Material to process –
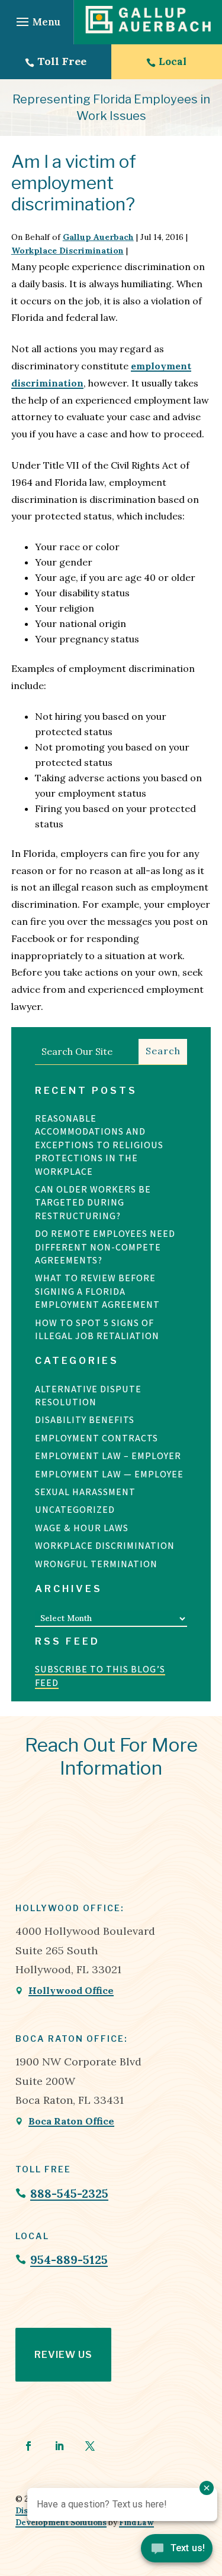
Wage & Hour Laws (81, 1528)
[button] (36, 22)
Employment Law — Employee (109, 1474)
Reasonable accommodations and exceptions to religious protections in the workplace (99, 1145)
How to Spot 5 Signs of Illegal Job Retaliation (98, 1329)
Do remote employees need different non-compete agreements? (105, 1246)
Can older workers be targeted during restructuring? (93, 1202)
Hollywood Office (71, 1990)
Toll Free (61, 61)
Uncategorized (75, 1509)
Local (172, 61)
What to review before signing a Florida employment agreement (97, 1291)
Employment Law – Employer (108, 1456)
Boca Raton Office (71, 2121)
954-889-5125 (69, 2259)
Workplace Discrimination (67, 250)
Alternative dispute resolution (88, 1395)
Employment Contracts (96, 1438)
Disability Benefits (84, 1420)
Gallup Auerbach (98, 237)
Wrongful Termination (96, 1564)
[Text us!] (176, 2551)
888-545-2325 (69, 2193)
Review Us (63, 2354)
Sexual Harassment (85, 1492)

* * *

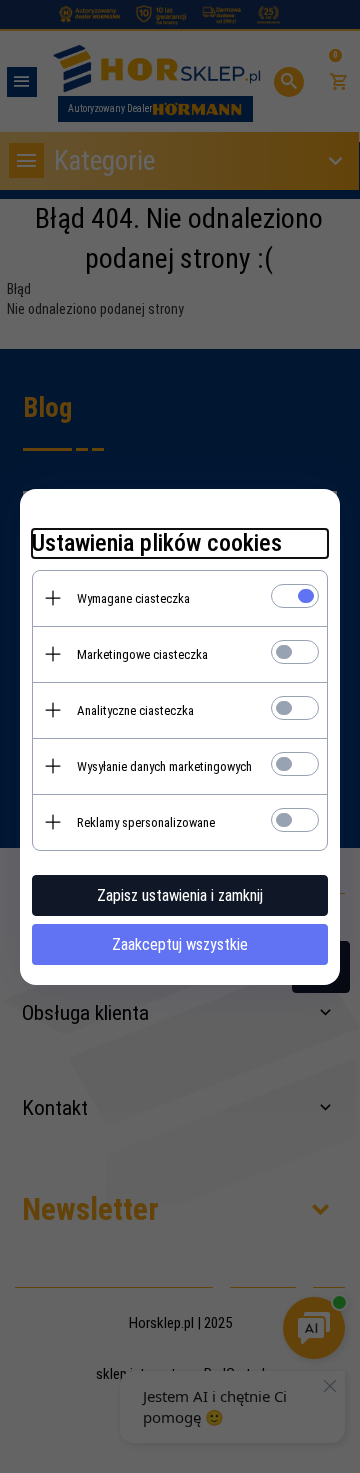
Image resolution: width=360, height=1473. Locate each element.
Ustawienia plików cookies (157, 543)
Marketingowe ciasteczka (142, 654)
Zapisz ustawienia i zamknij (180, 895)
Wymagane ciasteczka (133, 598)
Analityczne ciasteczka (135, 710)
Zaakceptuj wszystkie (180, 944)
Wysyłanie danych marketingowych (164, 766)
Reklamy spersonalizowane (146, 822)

--

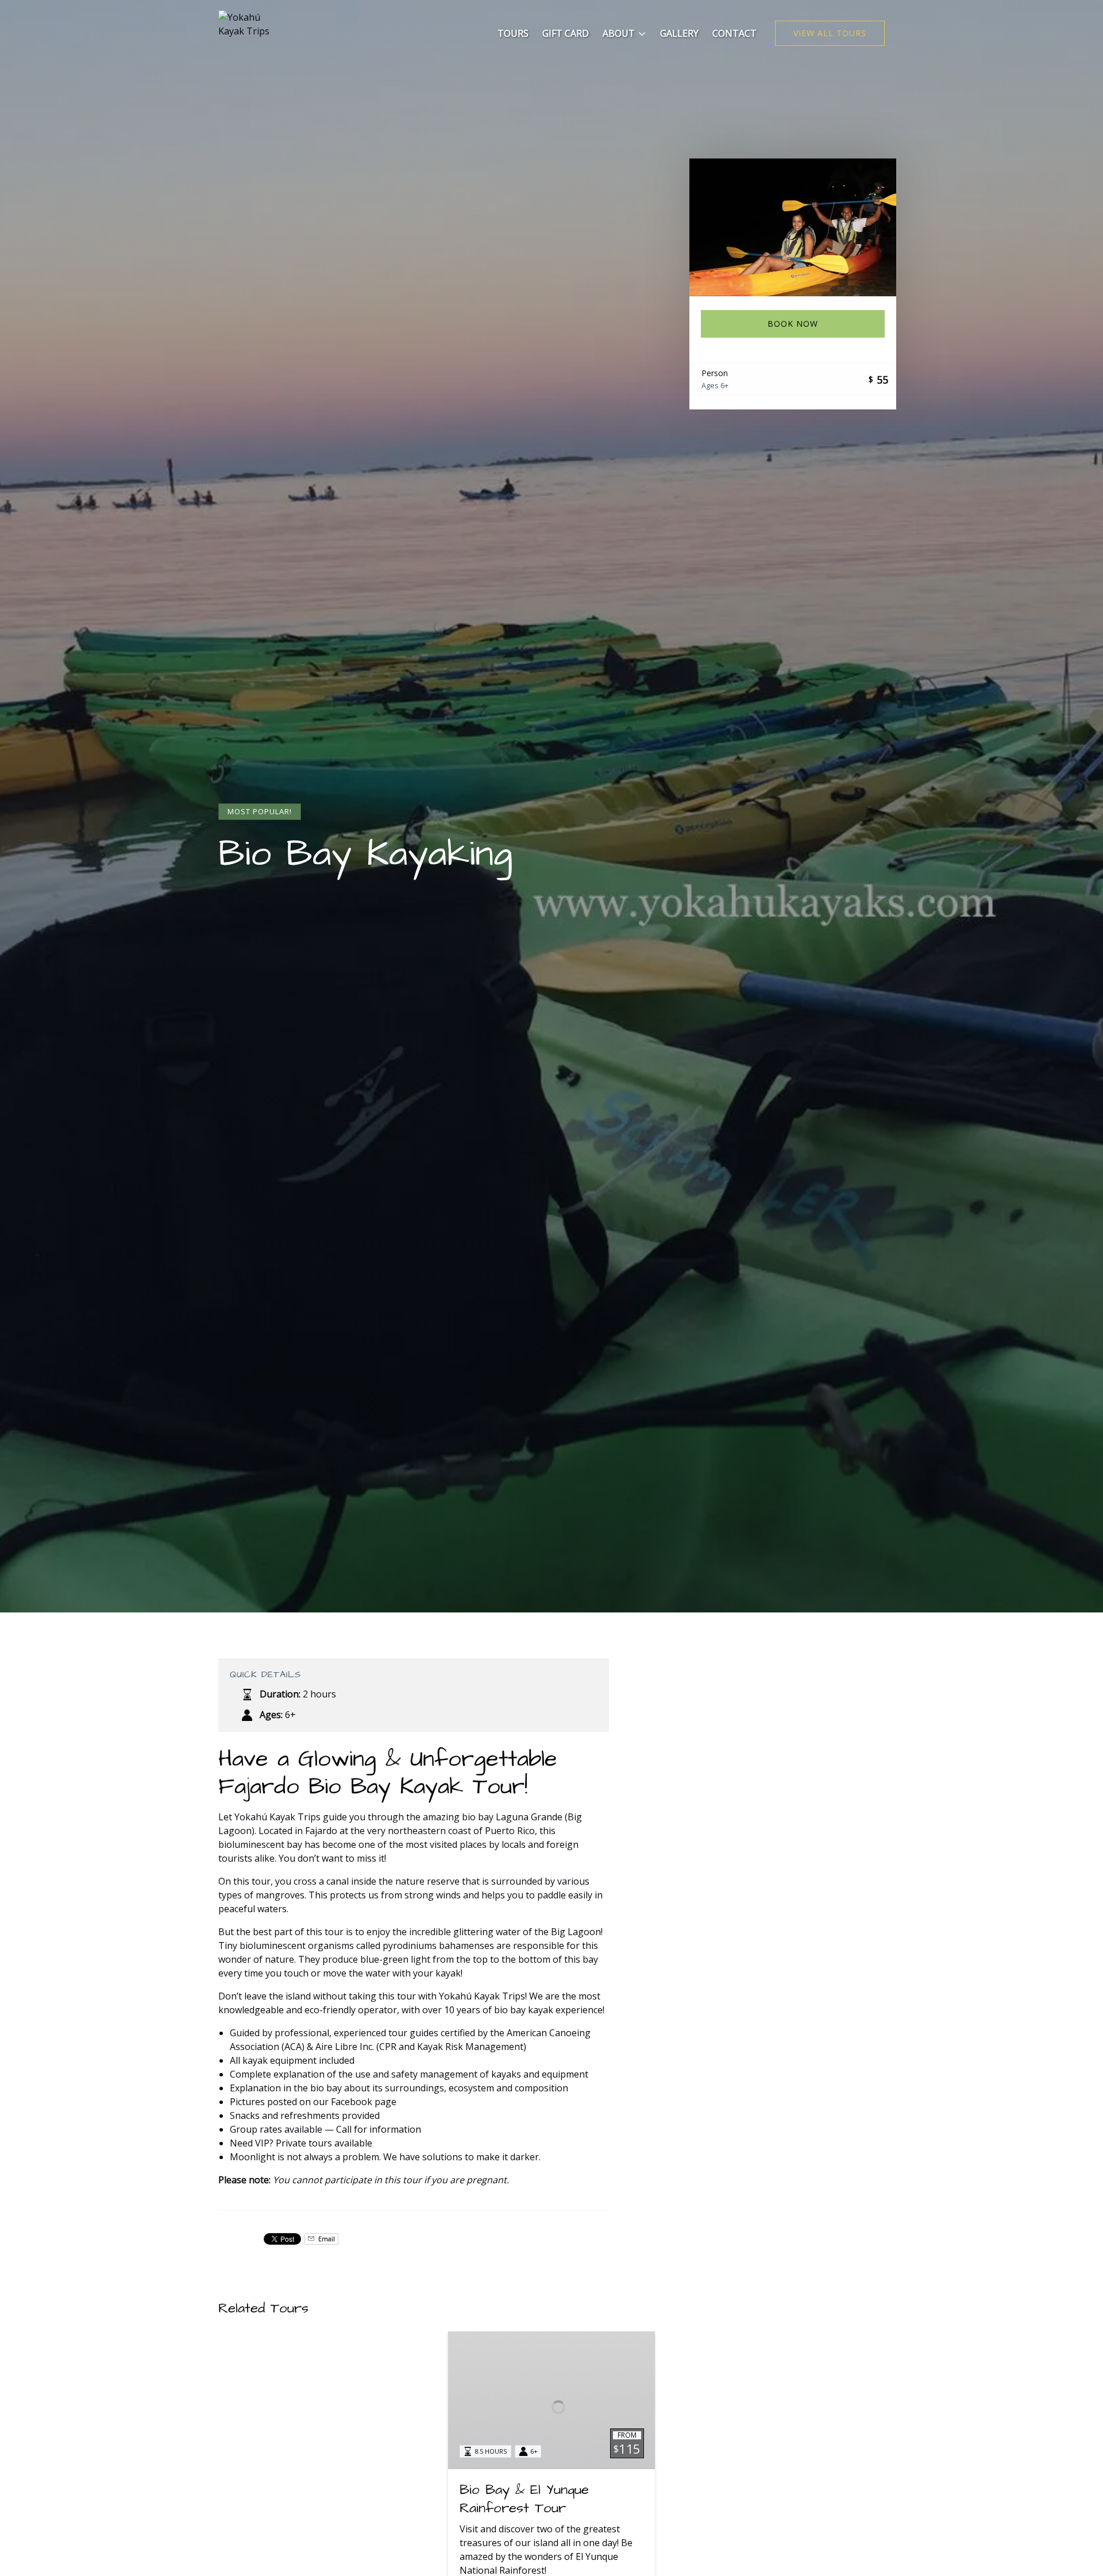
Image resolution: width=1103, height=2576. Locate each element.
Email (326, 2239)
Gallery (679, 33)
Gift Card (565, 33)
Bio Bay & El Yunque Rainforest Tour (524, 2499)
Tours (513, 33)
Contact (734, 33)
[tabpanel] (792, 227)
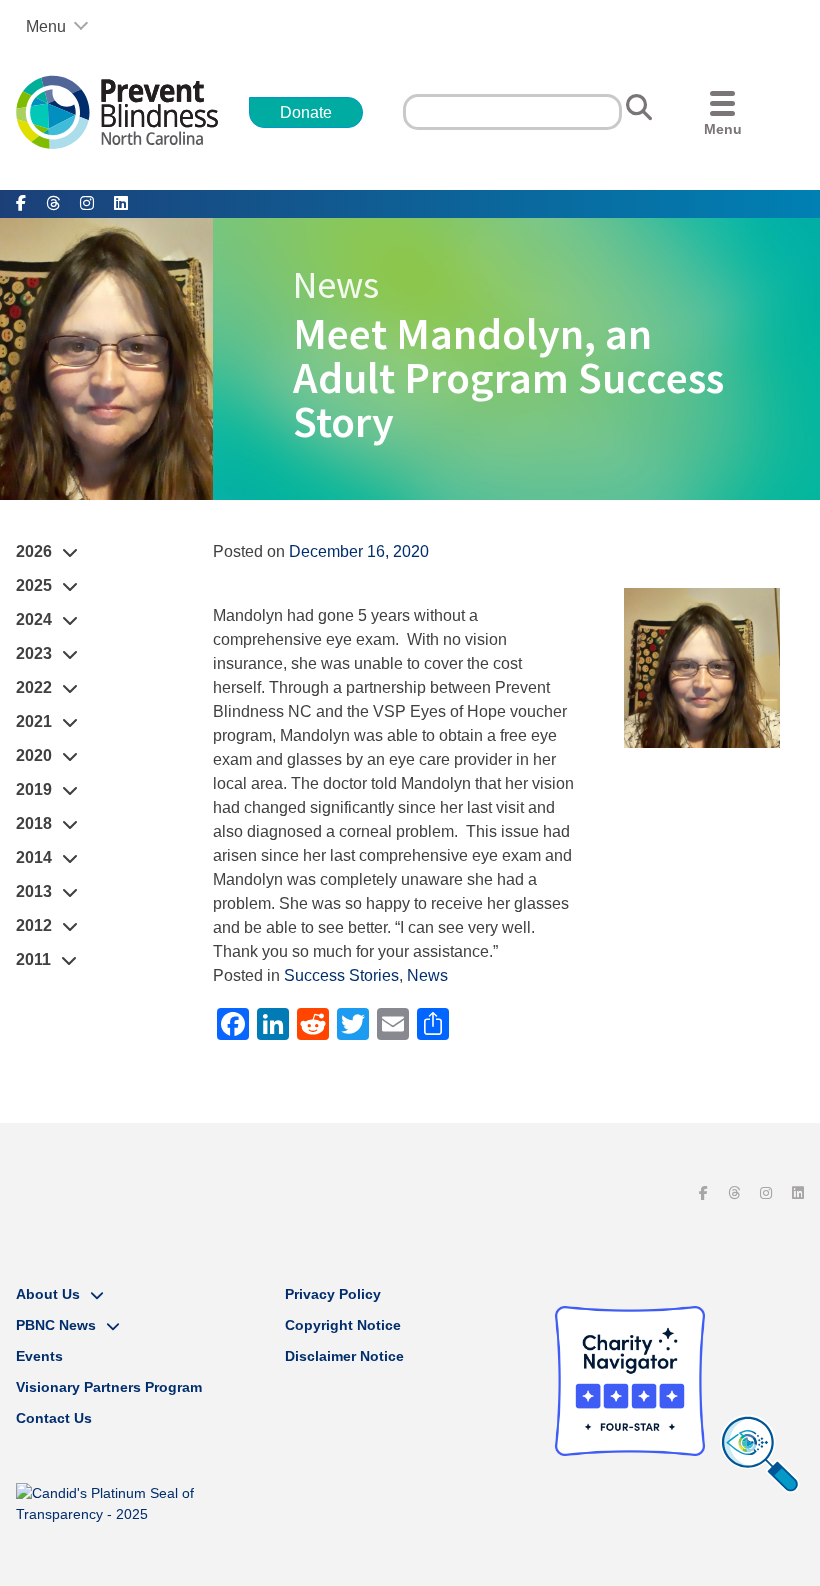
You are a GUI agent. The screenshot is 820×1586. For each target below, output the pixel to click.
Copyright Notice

Directions – In the data, how many lines hold the word "Office"? State that number alone.

Output of the exercise – 2